By Robert Voris
The accordion-style M15 Limited bus was nearly full at 12:20 on Tuesday afternoon when it left the Allen Street stop, just below Houston. Twenty minutes later it arrived at its destination, City Hall, one-and-a-quarter miles away. The MTA bus map estimates that a person could walk that distance in about twenty-three minutes, meaning that the riders on that bus saved only three minutes for their $2.25.
That is the reasoning behind the Department of Transportation’s recent decision to extend “transit signal priority” to buses along the M15 route, as part of its Select Bus Service (SBS) from 125th Street to South Street Ferry. Signal priority allows bus drivers to change the lights in front of them in order to reduce time spent idling in traffic. A similar program along Fordham Road in the Bronx has reduced travel time by 20 percent, according to a January presentation by the MTA and DOT.
“If it worked and made the buses quicker, that would be great,” said Nancy Cronkite, 61, as she waited for the M15 at the Stanton Street stop.

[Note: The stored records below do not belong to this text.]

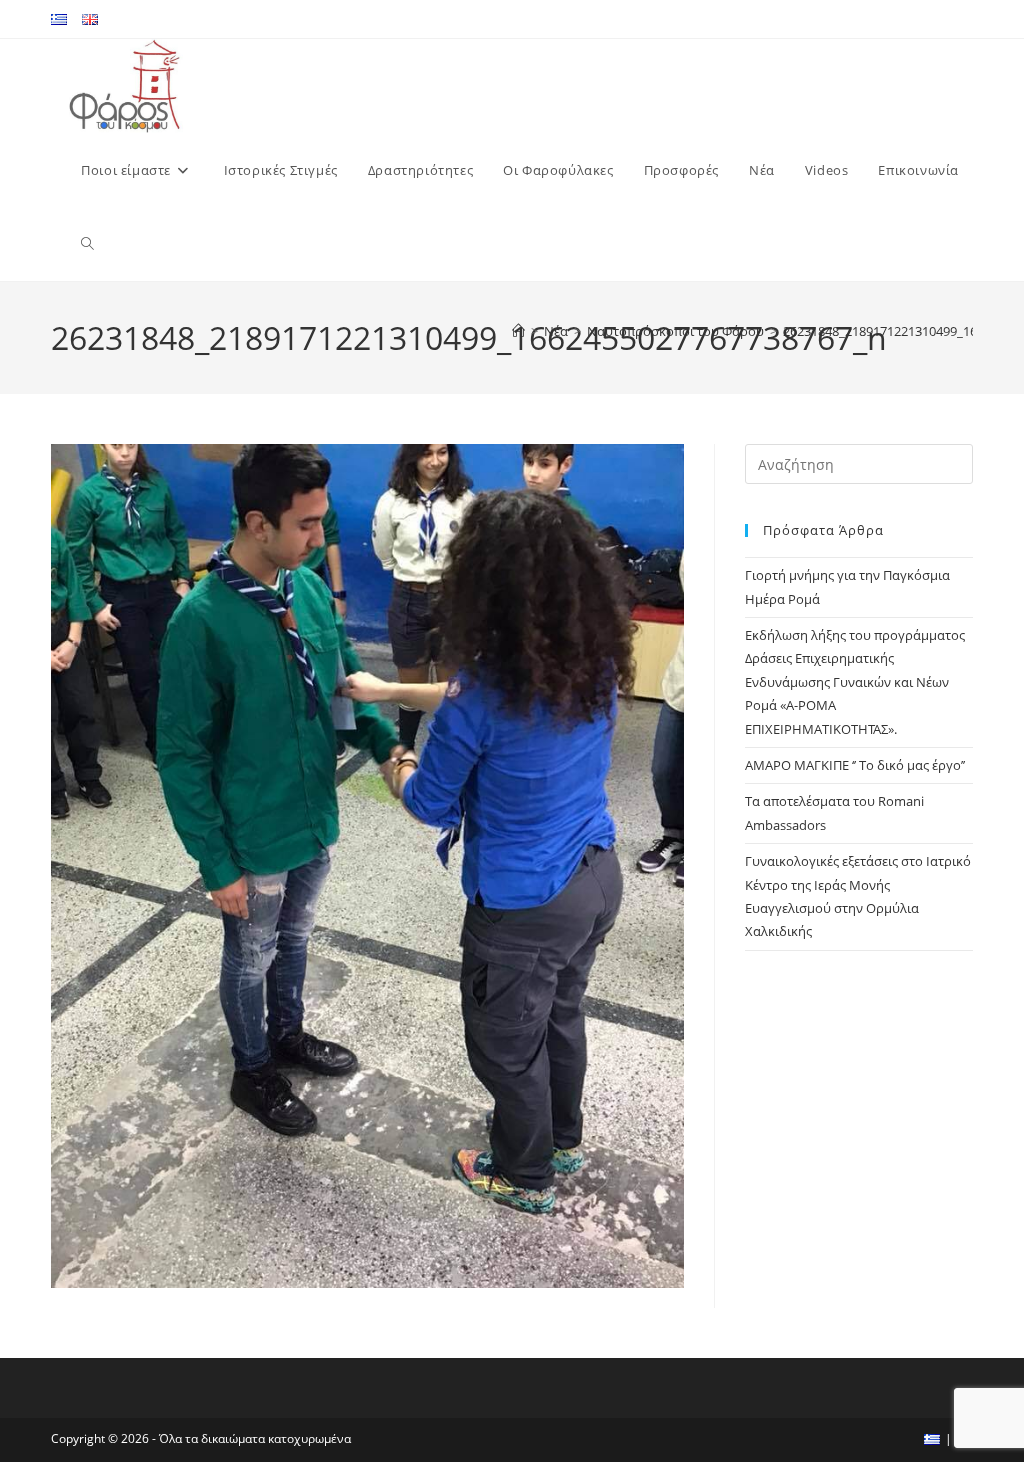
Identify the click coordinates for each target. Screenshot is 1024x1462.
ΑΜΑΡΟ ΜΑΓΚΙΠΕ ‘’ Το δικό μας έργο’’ (855, 765)
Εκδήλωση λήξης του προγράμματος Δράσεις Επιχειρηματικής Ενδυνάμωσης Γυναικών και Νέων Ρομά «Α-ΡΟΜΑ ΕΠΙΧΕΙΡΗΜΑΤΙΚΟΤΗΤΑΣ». (855, 682)
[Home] (518, 331)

Cronkite uses the bus to commute to her job as a yoga instructor on 86th Street. She said that the trip took anywhere from 30 to 45 minutes, depending on the traffic.
Though the Select Bus Service will entail street re-designs along most of its route, the impact below Houston is muted, with new SBS stops at the intersections of Oliver and Madison Streets, Grand and Allen Streets and Houston and Allen Streets the only planned changes for Downtown.
That was welcome news to Manolo Urena, 34, who was unloading a truck full of Dow gas lines at Grand and Allen on Tuesday. Urena said the recent redesign of Broadway had caused extra traffic and decreased the availability of parking. He said he normally could accomplish six or seven deliveries in an hour, but that number would drop to four or five if he got stuck on Broadway.
“It’s like ‘Survivor’ out here, you just do what you gotta do to get the job done,” he said. “But it helps when they don’t change things on you.”
Kay, the driver of the M15 bus that navigated Downtown’s busy streets on Tuesday afternoon, said that she is delayed on her route about 25 percent of the time. She said the signal priority would be helpful, but that the knots of traffic and delivery trucks downtown were a bigger problem below Houston than red lights.
“It only takes one truck to create a catastrophe,” Kay, who declined to give her last name because she was still on duty, said.
Ro Sheffe, a Community Board 1 member, said that the Select Bus Service was “kind of a no-brainer.” He said the loss of parking spaces that would result from the new stops would be more than offset by the new ease with which people could move through Downtown.
“I have yet to see anything that even resembles a downside to this,” Sheffe said. “Any improvement, I don’t care if it’s oxcart transport, to allow people to move between downtown and uptown, I’m for that.”